FOR WHOM IT MAY CONCERN

A) Otter is selling my pins at Otakucon with my permission! We’re buddies! We do different cons and occasionally pimp each other’s pins! Don’t accuse her of theft, I beg of you! She is a dear friend and would post bail for me in the small hours of the night. I would give her organs. (They might not be MY organs, but somebody’s.)

B) There are a handful of people in life whom, though they do not know it, live about six inches from being on my permanent all-time shit-list. This is not because they are bad people–in many cases they are fine people, and I like them quite a lot–it is because they are the Significant Others of friends of mine. And we are fine and good and I like them, and if they ever break those people’s hearts, then I will grow an extra head that belches fire and acid and vast batwings and fifty spork-wielding arms* and I will hunt them down and I will tear them into teeny tiny little pieces and then I will feed those pieces to the beagle.

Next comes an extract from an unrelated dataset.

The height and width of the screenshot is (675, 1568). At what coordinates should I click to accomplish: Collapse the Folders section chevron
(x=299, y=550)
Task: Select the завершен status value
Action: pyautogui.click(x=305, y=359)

It is not my tale totell, but somebody has just made that permanent shit list. I doubt highly that he reads my blog or cares, but in case there’s any crossover–dying in a fire is too good for you, you cringing mouth-breathing coward. I profoundly hope you live a long life with the sort of women you deserve.

Thank you. That is all.

*Possibly we have moved into the metaphorical here, but you just don’t know, do you?